BEGIN SOURCE EXTRACT
Harlan sensed the tectonic plates of society shifting again, and feared a re-activation of the forces that led to the Civil War. In his mind, inequality under the law inevitably led to strife. It also altered social and economic structures in ways that were difficult to unravel. The simple solution was enforcement of the equal protection clause of the Constitution. That, in his mind, meant treating people of every race equally.

“God bless our dear country!” he declared in a speech before many of the nation’s leaders, including President Theodore Roosevelt, at a dinner commemorating his 25th year on the Supreme Court. “God bless every effort to sustain and strengthen it in the hearts of the people of every race subject to its jurisdiction and authority!”

It didn’t escape Harlan’s notice that the same paeons to equality that led to the freedom of enslaved peoples could be used to deny them necessary government protections. In the Civil Rights Cases of 1883, Justice Joseph Philo Bradley, writing for a court majority that rejected civil rights protections, suggested that the time had come for Black people to cease to be “the special favorite of the laws” — this, just 18 years after the Civil War and at a time when the Ku Klux Klan murdered Black men by the dozens. Harlan shot back: “It is, I submit, scarcely just to say that the colored race has been a special favorite of the laws.”

Harlan didn’t live to see the end of segregation, or to know that his own words would play a role in bringing it about. But he would not have failed to comprehend that legal measures to offset the effects of segregation operate on a different basis than those that enforced segregation. For a university that had barred Black students to then make special efforts to accept Black students — especially if was also granting preferences for applicants whose parents attended — was simply fair and just, advancing the cause of equality rather than impeding it.

But affirmative action has moved to a different place, as the nation’s pastiche of diversity has grown richer and more complex. Many universities aren’t linking racial preferences to past discrimination in the rigorous, fact-finding manner envisioned by some jurists, focused on how earlier practices altered the fates of today’s applicants. Rather, they are seeking diversity as an end unto itself, viewing anything but proportionate representation of racial groups as per se evidence of discrimination. America’s understanding of historical modes of exclusion and oppression may be stronger, but the connection between those dynamics and today’s beneficiaries of affirmative action may not be. Racial distinctions are varied and complicated; affirmative action, at least in some forms, is arbitrary. Not every beneficiary has suffered equally and not every person who is denied benefits wears a similar badge of privilege. There are also mechanisms such as preferences for students from disadvantaged backgrounds or for those who are the first in their families to go to college that can promote campus diversity without reference to race.

What Harlan could not accept is that racial distinctions come at little cost. Plessy v. Ferguson, with its winking assertion that separate railroad coaches were equal, weakened his appetite for alternatives to the essential mandate of equality. Experience taught him that privileges and detriments under the law are pernicious forces. When combined with race, they not only amplify discord but create it. After the Civil War, he alone among jurists predicted the devastation wrought by segregation, and saw its seeds in the unequal treatment of Hispanic and Asians.

The question for Harlan, then and now, would be whether a measure serves to help individuals realize the promise of equal protection under the law. That form of justice, the comfort of knowing your rights are respected, was his prescription for peace. Would affirmative action meet his test? It’s hard to say, but nothing in today’s racial situation would give him occasion to weaken his judgment or temper his vigilance.
END SOURCE EXTRACT
BEGIN EXCERPTED RECORDS
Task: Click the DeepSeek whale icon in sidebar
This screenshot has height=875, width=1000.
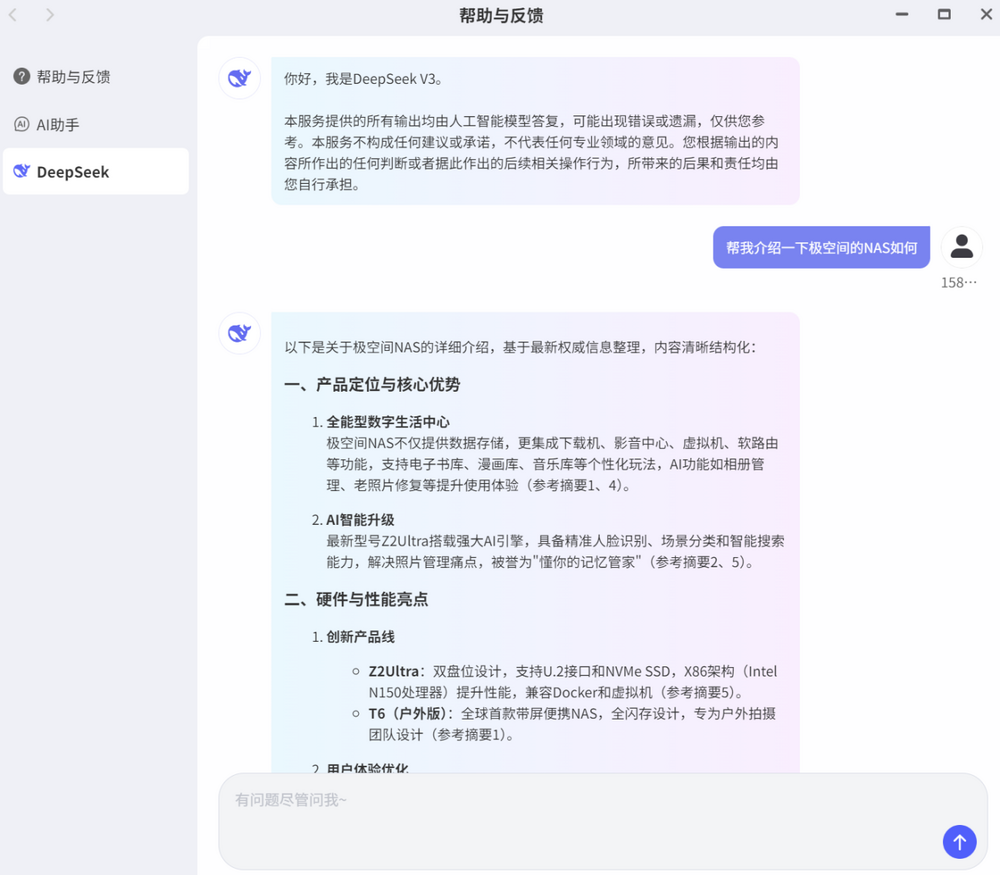Action: [x=21, y=172]
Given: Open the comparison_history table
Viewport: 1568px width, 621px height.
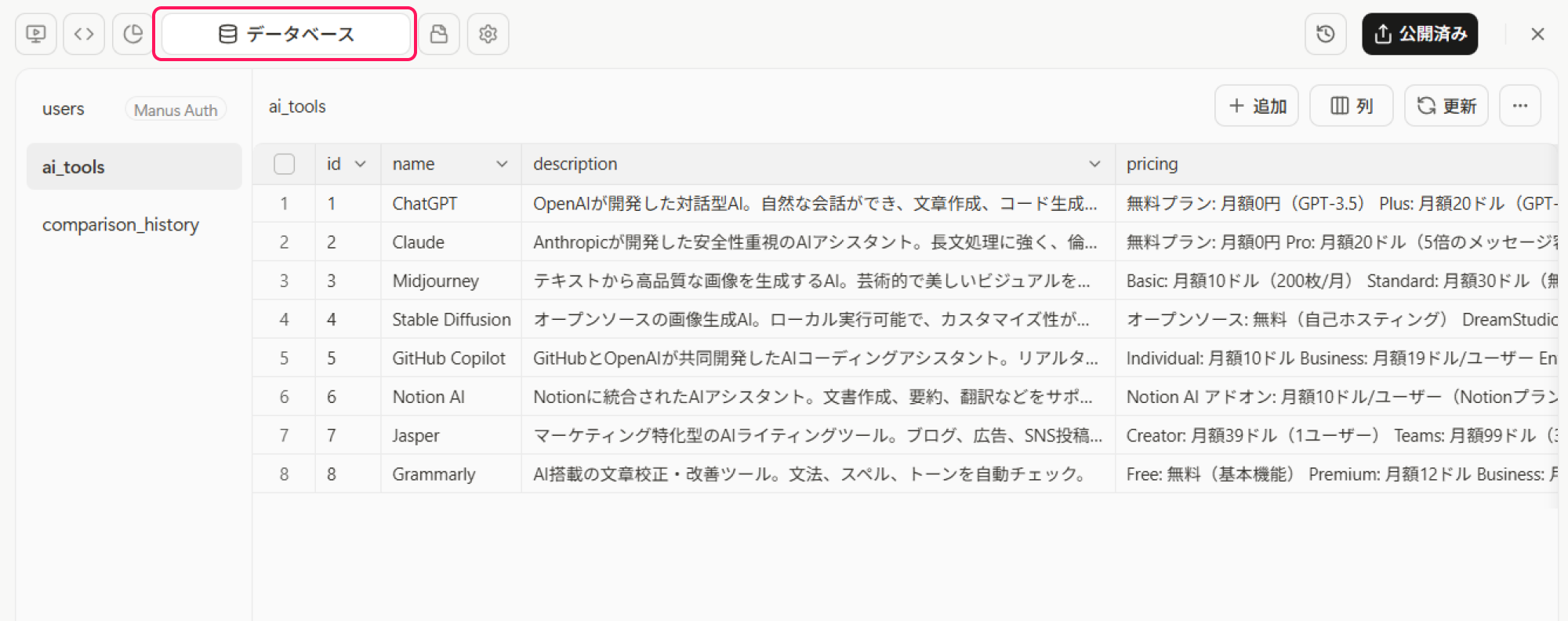Looking at the screenshot, I should click(x=121, y=225).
END EXCERPTED RECORDS
■ TASKS FOR THIS EXERCISE:
a) List every person named in the Harlan passage.
b) From the Harlan passage, extract the text from "The question for" up to and including "temper his vigilance.".
c) According to the Harlan passage, at what event did Harlan say "God bless our dear country!"?

■ RESPONSE LIST:
a)
Harlan
Theodore Roosevelt
Joseph Philo Bradley

b)
The question for Harlan, then and now, would be whether a measure serves to help individuals realize the promise of equal protection under the law. That form of justice, the comfort of knowing your rights are respected, was his prescription for peace. Would affirmative action meet his test? It’s hard to say, but nothing in today’s racial situation would give him occasion to weaken his judgment or temper his vigilance.

c) At a dinner commemorating his 25th year on the Supreme Court.